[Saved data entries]
----
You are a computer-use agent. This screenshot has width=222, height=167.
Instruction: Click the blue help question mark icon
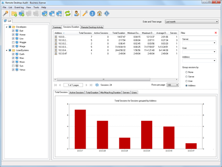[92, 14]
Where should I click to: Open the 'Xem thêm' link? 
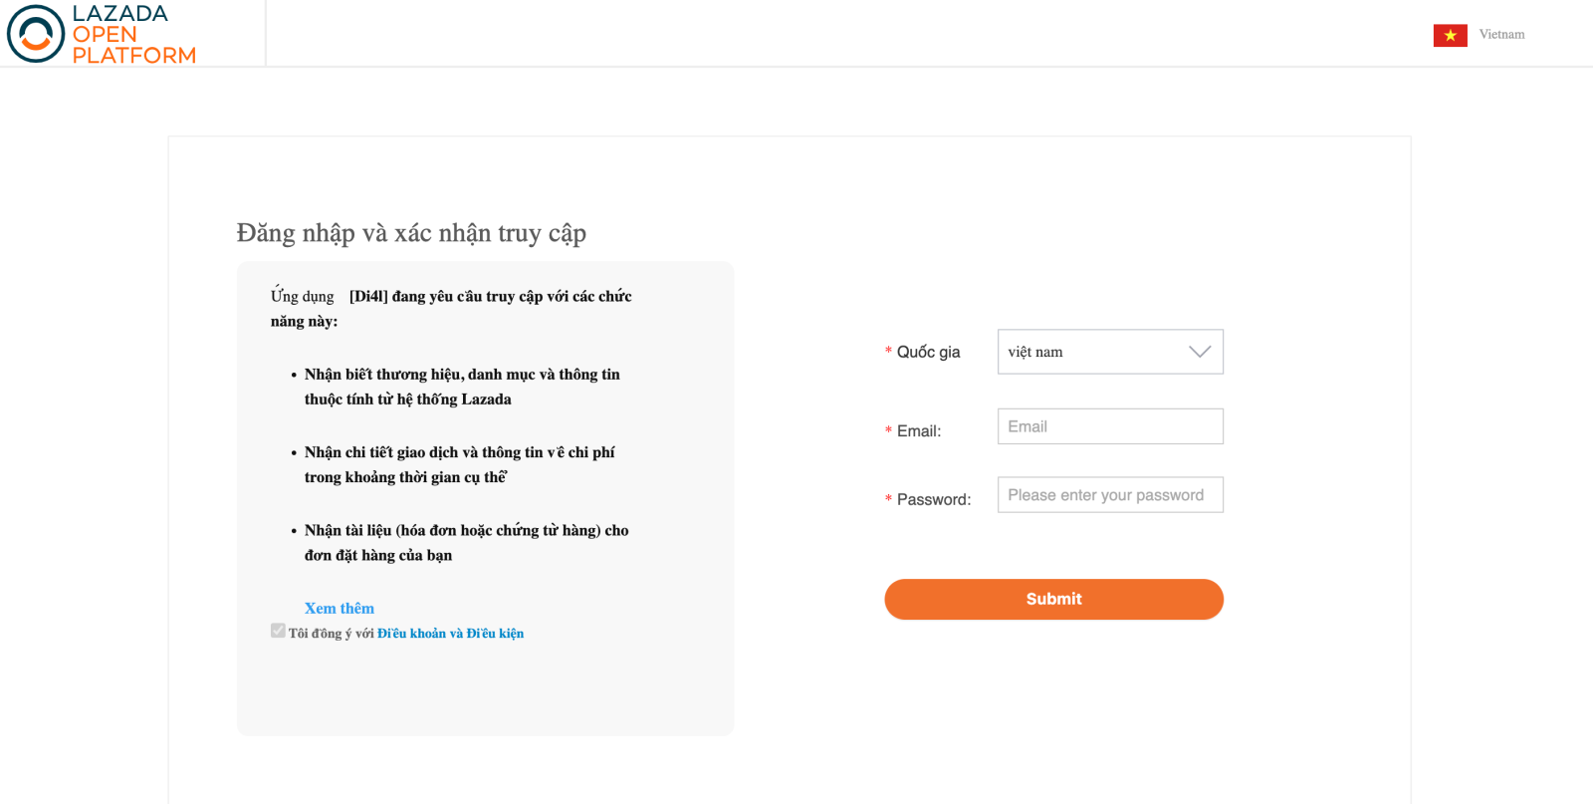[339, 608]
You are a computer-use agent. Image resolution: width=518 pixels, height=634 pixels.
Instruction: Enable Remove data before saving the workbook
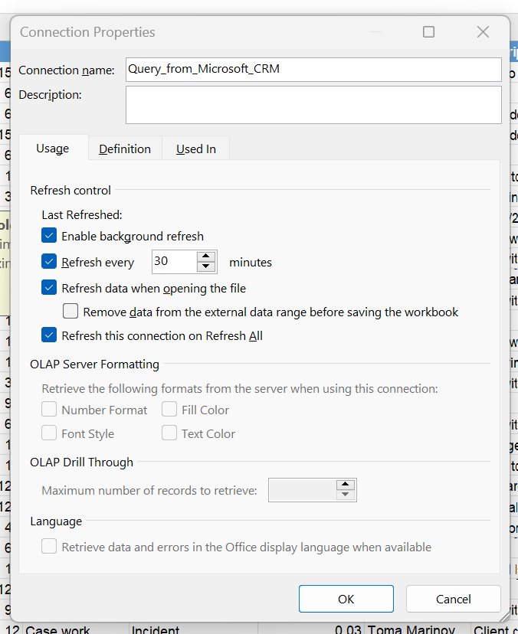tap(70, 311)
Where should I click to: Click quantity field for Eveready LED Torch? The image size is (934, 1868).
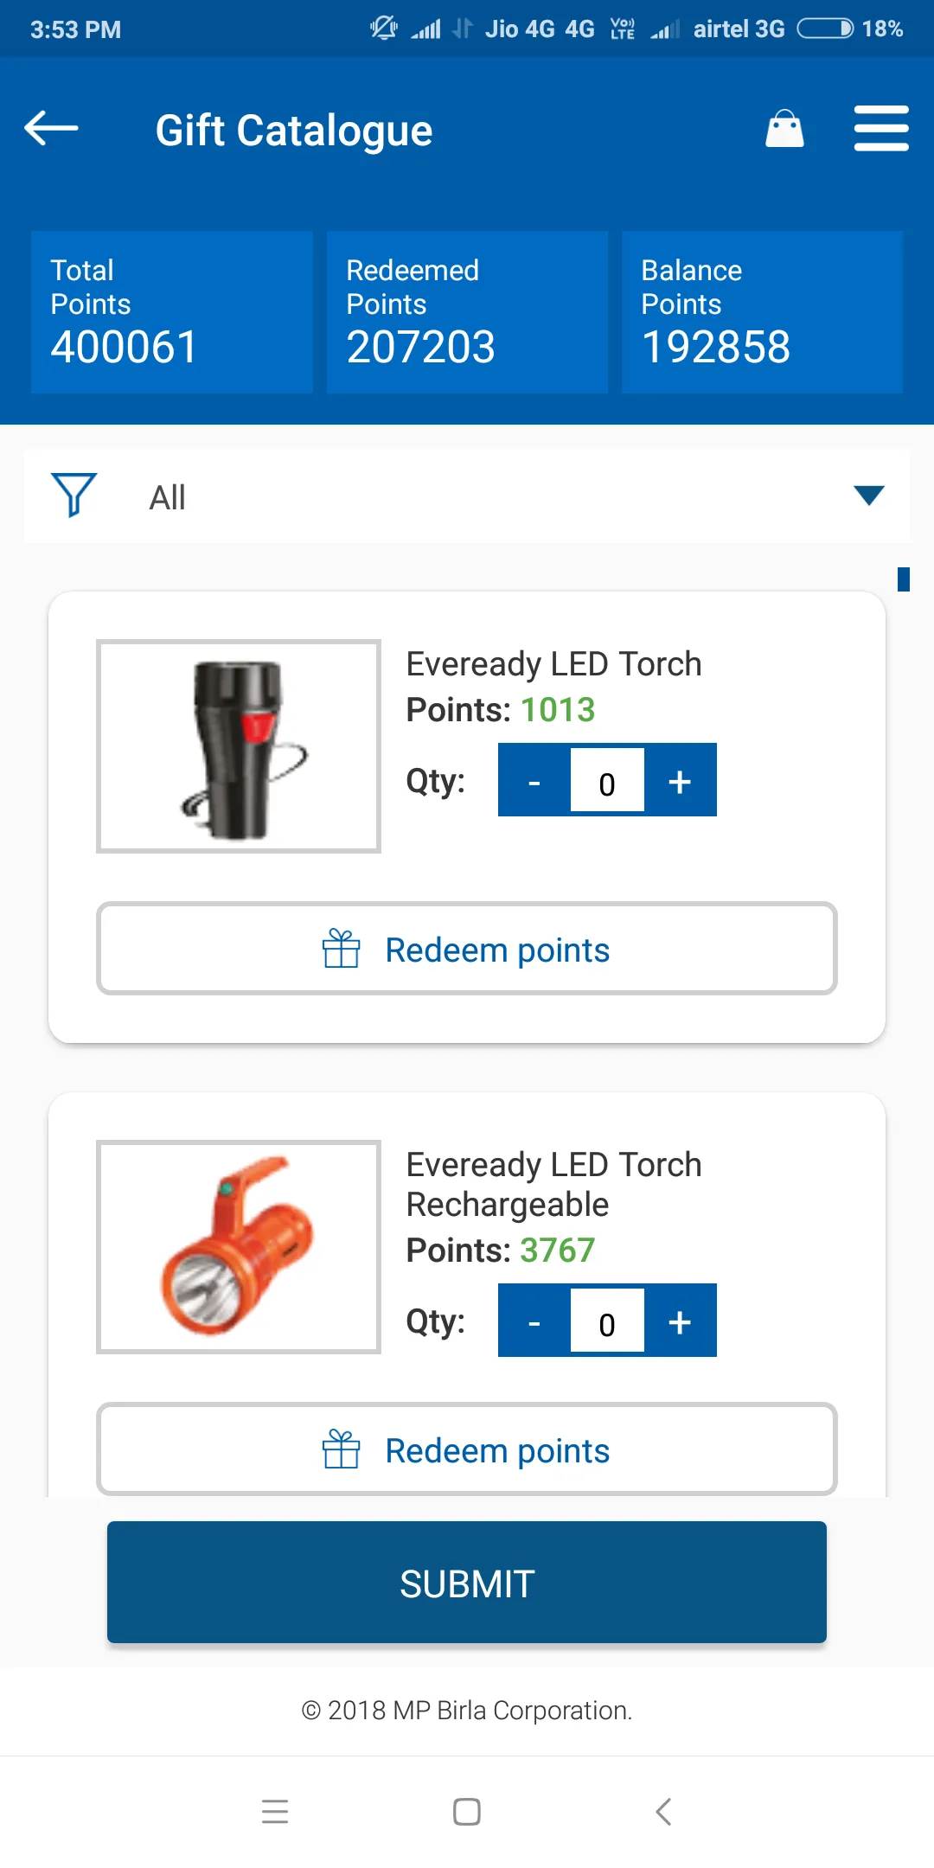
----
Exercise brief |
If pictures appear in the data, omit them and copy all other parts exactly.

Output |
You are a computer-use agent. This screenshot has width=222, height=167.
Instruction: Click the blue help question mark icon
[92, 14]
Where should I click to: Open the 'Xem thêm' link? 
[339, 608]
You are a computer-use agent. Image resolution: width=518 pixels, height=634 pixels.
Instruction: Enable Remove data before saving the workbook
tap(70, 311)
Where should I click to: Click quantity field for Eveready LED Torch? The image size is (934, 1868).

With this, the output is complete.